» Prompt
Can you swap "GUI agent" for "interface agent" in the material, starting at its first line and ending at the line containing "Select the Font", and reproduce those lines with everything else unchanged?

» Records for the exercise
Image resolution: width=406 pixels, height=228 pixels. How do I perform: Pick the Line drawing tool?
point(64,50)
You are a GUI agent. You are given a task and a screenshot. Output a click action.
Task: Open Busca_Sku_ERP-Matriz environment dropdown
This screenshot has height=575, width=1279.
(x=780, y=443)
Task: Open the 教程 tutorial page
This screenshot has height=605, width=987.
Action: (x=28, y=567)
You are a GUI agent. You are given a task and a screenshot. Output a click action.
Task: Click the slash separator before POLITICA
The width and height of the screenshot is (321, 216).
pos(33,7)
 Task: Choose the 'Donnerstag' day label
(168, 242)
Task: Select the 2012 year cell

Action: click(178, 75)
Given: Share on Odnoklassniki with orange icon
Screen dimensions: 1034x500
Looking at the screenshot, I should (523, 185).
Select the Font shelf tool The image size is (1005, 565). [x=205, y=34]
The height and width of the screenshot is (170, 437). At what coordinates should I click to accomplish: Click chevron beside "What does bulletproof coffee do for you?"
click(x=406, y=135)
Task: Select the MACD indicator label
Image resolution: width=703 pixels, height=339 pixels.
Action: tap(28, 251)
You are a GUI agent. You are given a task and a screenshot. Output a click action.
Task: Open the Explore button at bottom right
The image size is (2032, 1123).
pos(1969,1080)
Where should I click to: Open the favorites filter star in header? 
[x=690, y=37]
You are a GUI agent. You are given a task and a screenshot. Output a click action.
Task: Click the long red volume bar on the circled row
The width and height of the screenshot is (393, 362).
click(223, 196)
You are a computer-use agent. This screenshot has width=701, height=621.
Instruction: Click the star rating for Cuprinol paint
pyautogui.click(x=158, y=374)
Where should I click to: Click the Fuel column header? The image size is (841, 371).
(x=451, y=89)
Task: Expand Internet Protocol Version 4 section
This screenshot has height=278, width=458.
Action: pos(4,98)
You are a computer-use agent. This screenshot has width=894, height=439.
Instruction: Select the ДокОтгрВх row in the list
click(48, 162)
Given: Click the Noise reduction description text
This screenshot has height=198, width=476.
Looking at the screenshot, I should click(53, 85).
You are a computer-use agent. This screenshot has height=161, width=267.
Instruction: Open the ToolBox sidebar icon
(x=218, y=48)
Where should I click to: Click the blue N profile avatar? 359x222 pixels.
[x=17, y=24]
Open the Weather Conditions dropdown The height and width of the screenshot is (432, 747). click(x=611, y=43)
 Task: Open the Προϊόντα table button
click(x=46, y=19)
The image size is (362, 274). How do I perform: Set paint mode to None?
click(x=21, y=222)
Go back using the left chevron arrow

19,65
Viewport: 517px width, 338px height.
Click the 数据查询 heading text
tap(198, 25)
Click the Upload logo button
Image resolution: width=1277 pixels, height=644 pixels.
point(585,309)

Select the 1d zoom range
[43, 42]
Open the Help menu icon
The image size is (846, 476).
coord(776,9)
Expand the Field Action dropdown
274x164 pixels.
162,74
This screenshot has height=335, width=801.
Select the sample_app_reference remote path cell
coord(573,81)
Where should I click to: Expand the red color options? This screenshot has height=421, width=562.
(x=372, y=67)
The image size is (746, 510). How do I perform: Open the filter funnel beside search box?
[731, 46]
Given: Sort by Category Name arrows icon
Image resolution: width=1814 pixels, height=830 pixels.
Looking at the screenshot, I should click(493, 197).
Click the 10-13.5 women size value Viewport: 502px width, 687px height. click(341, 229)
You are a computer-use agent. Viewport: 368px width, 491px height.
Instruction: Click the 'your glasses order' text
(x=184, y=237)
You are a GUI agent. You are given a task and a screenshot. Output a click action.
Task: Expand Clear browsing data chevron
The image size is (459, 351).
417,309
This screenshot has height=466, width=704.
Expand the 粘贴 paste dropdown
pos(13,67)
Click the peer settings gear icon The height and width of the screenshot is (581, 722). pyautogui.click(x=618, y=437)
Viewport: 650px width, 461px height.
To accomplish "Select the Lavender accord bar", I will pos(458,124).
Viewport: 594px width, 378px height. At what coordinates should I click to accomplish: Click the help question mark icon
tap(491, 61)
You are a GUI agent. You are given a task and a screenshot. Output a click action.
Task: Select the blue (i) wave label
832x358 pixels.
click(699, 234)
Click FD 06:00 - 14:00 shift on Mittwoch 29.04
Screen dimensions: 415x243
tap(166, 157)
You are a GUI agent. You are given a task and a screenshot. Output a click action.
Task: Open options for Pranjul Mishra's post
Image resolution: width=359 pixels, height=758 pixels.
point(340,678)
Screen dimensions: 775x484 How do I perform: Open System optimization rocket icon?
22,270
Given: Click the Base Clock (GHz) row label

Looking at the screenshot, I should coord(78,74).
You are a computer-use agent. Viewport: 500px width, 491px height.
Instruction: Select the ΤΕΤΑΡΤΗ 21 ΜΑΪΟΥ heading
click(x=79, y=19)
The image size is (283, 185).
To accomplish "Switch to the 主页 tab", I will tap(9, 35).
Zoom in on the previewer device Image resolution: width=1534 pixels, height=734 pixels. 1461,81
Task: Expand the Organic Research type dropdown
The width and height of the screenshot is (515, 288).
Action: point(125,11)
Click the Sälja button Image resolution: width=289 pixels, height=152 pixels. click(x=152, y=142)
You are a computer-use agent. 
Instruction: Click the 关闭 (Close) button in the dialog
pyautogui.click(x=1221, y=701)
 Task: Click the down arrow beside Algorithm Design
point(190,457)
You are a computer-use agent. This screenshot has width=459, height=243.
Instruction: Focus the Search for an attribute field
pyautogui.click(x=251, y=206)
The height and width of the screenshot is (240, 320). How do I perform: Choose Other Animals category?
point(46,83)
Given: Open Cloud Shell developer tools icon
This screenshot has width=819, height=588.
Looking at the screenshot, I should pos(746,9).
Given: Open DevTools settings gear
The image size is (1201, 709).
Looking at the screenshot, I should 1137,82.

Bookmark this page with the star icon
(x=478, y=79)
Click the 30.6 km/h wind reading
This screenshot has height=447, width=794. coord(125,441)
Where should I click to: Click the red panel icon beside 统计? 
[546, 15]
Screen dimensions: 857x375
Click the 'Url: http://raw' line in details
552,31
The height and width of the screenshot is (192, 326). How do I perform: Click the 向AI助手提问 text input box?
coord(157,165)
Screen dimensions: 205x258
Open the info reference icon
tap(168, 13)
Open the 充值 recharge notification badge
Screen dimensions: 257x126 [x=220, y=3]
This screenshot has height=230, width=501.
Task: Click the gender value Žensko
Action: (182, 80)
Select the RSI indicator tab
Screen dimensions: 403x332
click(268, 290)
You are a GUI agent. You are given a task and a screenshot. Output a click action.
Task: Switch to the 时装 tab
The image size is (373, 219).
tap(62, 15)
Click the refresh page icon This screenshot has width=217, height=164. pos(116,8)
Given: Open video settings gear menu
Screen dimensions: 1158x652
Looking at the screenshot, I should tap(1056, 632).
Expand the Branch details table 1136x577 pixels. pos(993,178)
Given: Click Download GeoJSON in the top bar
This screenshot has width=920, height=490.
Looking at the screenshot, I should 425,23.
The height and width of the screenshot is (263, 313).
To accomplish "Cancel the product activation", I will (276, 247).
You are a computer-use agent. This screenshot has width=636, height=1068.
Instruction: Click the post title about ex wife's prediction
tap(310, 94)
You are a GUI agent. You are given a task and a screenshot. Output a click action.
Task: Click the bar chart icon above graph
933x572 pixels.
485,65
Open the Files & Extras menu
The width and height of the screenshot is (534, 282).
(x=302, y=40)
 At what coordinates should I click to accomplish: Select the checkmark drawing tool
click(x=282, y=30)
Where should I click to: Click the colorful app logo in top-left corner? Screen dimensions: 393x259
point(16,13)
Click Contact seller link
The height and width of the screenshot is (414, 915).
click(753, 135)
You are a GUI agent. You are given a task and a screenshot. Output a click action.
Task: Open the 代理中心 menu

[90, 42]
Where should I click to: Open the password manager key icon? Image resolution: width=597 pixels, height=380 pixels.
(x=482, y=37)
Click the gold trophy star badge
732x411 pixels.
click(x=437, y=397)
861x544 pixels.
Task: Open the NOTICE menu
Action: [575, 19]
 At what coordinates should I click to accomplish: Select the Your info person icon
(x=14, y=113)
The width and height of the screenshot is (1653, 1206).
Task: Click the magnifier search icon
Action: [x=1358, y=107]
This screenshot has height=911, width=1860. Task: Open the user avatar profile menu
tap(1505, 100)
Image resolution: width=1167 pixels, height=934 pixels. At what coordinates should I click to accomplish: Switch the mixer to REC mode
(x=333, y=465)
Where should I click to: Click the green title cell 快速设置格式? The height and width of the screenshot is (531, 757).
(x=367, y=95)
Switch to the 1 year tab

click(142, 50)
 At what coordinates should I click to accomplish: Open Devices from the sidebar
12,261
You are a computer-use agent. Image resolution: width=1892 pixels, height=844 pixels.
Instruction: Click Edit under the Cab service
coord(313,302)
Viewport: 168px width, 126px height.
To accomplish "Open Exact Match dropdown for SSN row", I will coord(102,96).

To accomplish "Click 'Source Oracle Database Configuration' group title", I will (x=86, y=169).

» Final result
Image resolution: width=406 pixels, height=228 pixels. How do I perform: Pick the Line drawing tool?
point(64,50)
You are a interface agent. You are given a task and a screenshot. Output a click action.
Task: Open Busca_Sku_ERP-Matriz environment dropdown
This screenshot has height=575, width=1279.
(x=780, y=443)
Task: Open the 教程 tutorial page
This screenshot has height=605, width=987.
Action: (x=28, y=567)
You are a interface agent. You are given a task and a screenshot. Output a click action.
Task: Click the slash separator before POLITICA
The width and height of the screenshot is (321, 216).
pos(33,7)
 Task: Choose the 'Donnerstag' day label
(168, 242)
Task: Select the 2012 year cell

Action: click(178, 75)
Given: Share on Odnoklassniki with orange icon
Screen dimensions: 1034x500
Looking at the screenshot, I should (523, 185).
Select the Font shelf tool The image size is (1005, 565). [x=205, y=34]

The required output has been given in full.